* Activity *
Look below for the line containing "Image resolution: width=1063, height=2576." and the line containing "Newrochelle Washer Repair (493, 2526)"; repeat exactly those two lines and all lines between them, and nothing else.
--- START ---
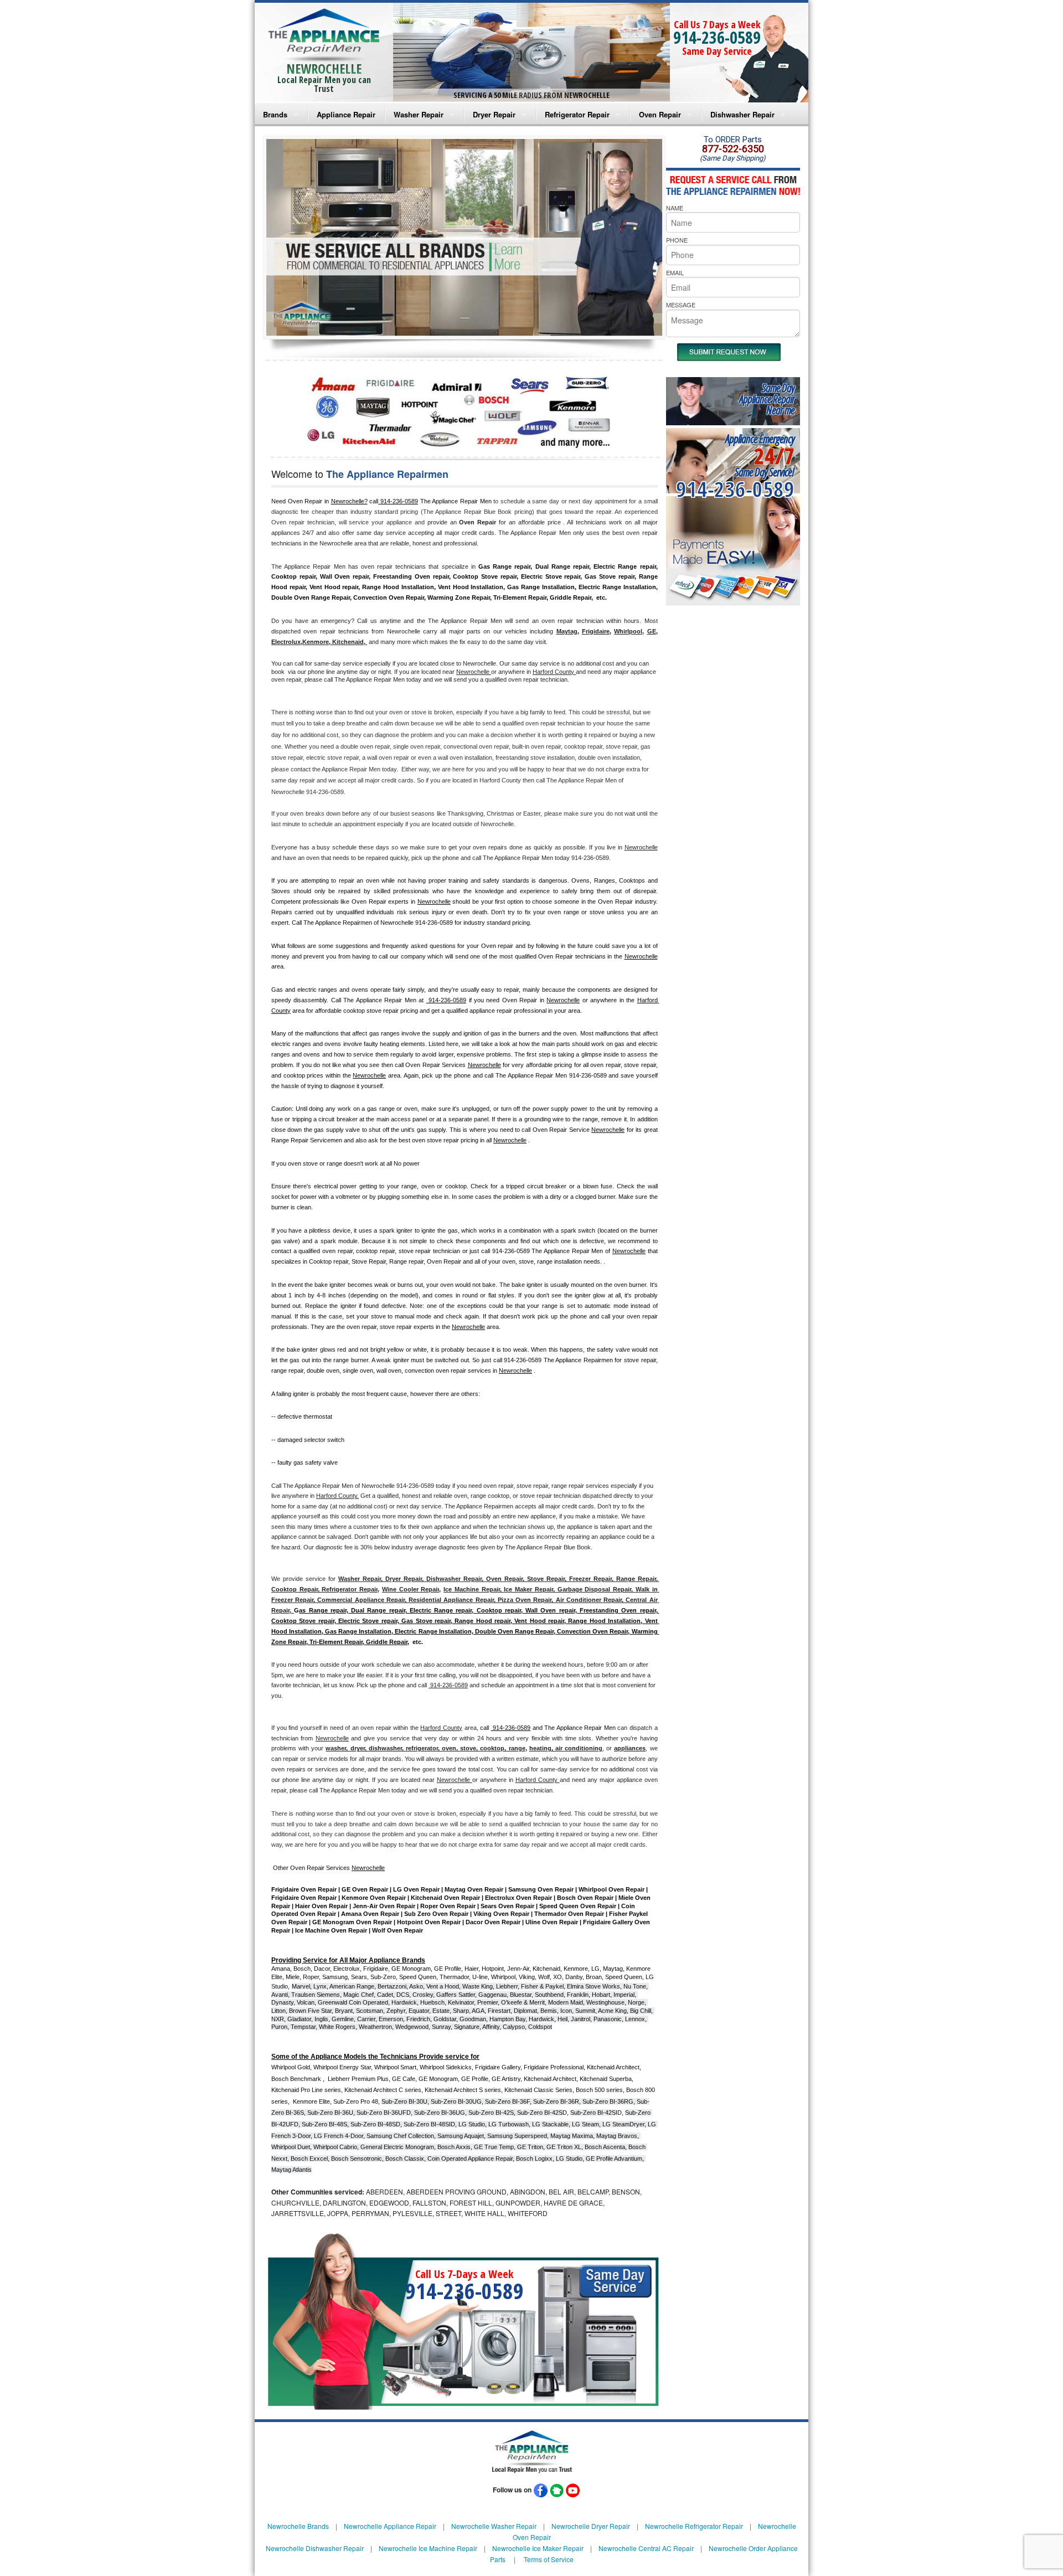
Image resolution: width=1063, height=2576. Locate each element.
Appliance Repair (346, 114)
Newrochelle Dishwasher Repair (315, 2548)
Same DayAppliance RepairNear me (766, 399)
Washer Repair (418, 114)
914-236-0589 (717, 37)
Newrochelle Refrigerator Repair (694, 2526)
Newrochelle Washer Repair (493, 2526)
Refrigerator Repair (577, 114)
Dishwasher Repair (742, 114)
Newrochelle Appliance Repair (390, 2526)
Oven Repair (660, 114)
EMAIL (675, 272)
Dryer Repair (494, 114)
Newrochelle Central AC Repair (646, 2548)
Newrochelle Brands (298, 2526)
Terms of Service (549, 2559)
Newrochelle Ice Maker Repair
--- END ---
--- START ---
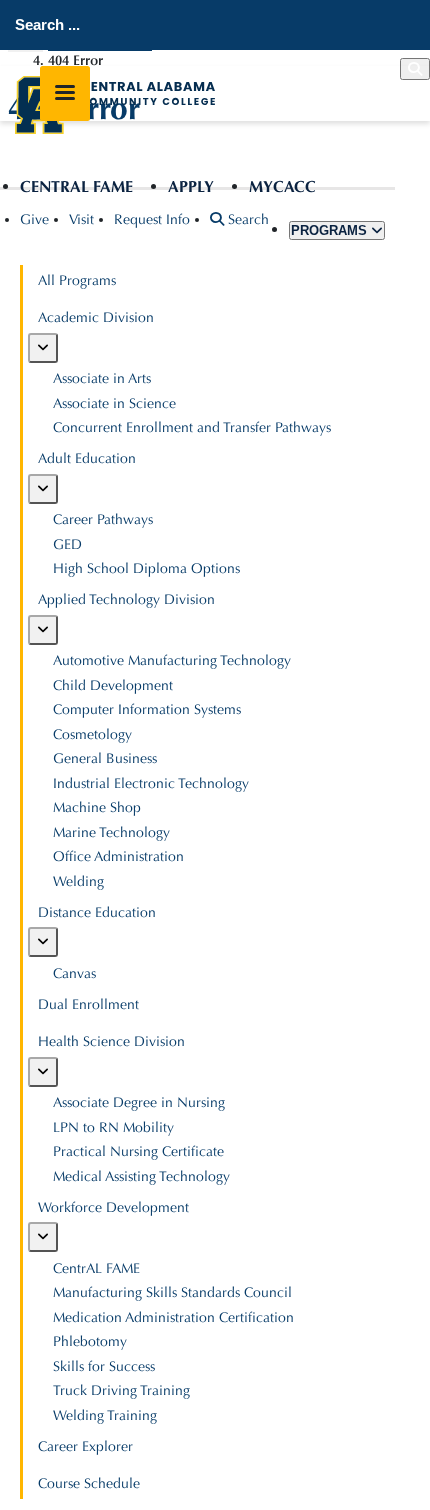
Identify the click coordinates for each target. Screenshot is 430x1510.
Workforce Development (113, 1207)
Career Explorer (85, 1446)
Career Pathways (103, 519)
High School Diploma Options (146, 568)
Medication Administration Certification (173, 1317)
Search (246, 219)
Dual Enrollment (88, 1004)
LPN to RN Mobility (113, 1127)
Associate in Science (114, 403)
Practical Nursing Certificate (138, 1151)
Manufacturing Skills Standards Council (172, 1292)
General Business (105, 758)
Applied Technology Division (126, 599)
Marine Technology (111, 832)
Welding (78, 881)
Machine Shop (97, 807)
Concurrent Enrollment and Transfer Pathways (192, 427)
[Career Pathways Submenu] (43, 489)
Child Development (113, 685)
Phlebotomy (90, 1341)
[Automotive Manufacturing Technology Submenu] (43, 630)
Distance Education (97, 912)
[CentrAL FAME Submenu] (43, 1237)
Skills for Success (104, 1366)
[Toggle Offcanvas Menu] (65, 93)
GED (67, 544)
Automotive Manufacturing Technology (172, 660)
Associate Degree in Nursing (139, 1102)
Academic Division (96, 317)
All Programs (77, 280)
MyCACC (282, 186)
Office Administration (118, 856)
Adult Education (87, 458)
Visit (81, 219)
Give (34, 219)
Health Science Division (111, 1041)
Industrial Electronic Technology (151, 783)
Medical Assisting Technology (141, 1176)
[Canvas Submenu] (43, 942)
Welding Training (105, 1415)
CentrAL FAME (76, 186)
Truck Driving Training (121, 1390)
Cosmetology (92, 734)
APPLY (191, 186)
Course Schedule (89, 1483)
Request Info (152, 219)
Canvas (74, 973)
--- END ---
--- START ---
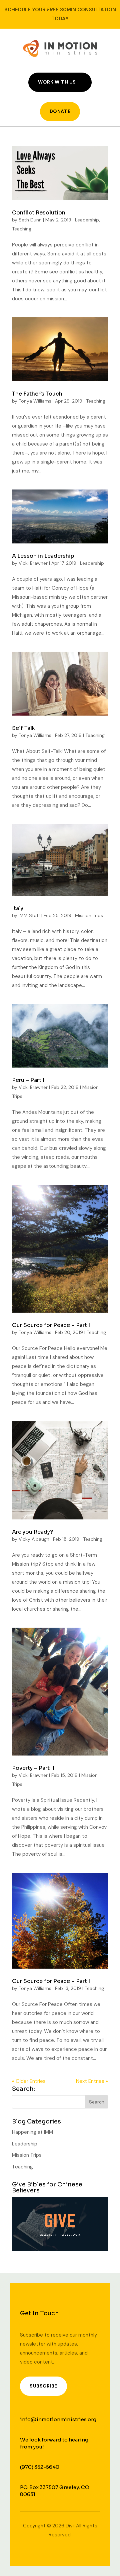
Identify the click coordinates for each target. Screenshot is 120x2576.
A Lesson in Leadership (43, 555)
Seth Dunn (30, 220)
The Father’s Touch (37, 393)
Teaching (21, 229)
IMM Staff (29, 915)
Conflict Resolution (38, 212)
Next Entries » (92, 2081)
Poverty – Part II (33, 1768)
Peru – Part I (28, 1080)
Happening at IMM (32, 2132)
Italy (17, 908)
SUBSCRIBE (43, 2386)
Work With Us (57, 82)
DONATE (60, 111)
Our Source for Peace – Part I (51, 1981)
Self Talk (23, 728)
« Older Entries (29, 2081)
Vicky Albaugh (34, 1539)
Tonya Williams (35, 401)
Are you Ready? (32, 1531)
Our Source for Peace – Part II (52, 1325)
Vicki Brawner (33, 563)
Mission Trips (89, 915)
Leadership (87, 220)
--- END ---
* Your solution *
Image resolution: width=1063, height=2576. Locate each element.
Appliance Repair (346, 114)
Newrochelle Dishwasher Repair (315, 2548)
Same DayAppliance RepairNear me (766, 399)
Washer Repair (418, 114)
914-236-0589 (717, 37)
Newrochelle Refrigerator Repair (694, 2526)
Newrochelle Washer Repair (493, 2526)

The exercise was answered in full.